Review of the Physician Progress Notes from 5/5/11-5/12/11 revealed documentation that patient #3's abdomen was soft/non-tender. Physician Progress notes dated 5/13/11 revealed her abdomen was soft, non-tender, positive bowel sounds mostly in upper quadrants. Further review revealed the KUB identified the cause of patient #3 not being able to have a bowel movement and her nausea and vomiting was due to barium given in April prior to her laparoscopic cholecystectomy and apparently is still there and blocking her bowels.

Review of the Care Plan initiated 5/4/11 revealed constipation was identified as a problem and that the intervention would be to administer a laxative if the patient did not have a bowel movement in 3 days. Review of the May 2011 MAR (medical administration record) revealed a laxative was not administered after patient #3 had not had a bowel movement in 3 days and the physician was not notified.

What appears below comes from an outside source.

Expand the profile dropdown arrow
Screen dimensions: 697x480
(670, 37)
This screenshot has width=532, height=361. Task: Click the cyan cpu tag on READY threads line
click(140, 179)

Interview on 6/9/11 at 10:45 AM with S1 DON confirmed the record reflected patient #3 had not had a bowel movement in 9 days and the hospital did not followed the plan of care to administer a laxative. S1 also stated the hospital had standing orders to address constipation but there was not a signed copy to initiate the standing orders for patient #3. Patient #3 developed a high impaction from a Barium Swallow study performed prior to admission to Health South.

Review of the History and Physical from Hospital B dated 5/13/11 revealed patient #3 was admitted for treatment of an obstruction with barium in the colon. Further review revealed upon physical examination patient #3 had bowel sounds mostly in the upper quadrants and the abdomen was soft and non-tender but occasionally would complain of some tenderness in the epigastrium but mostly denies tenderness at all.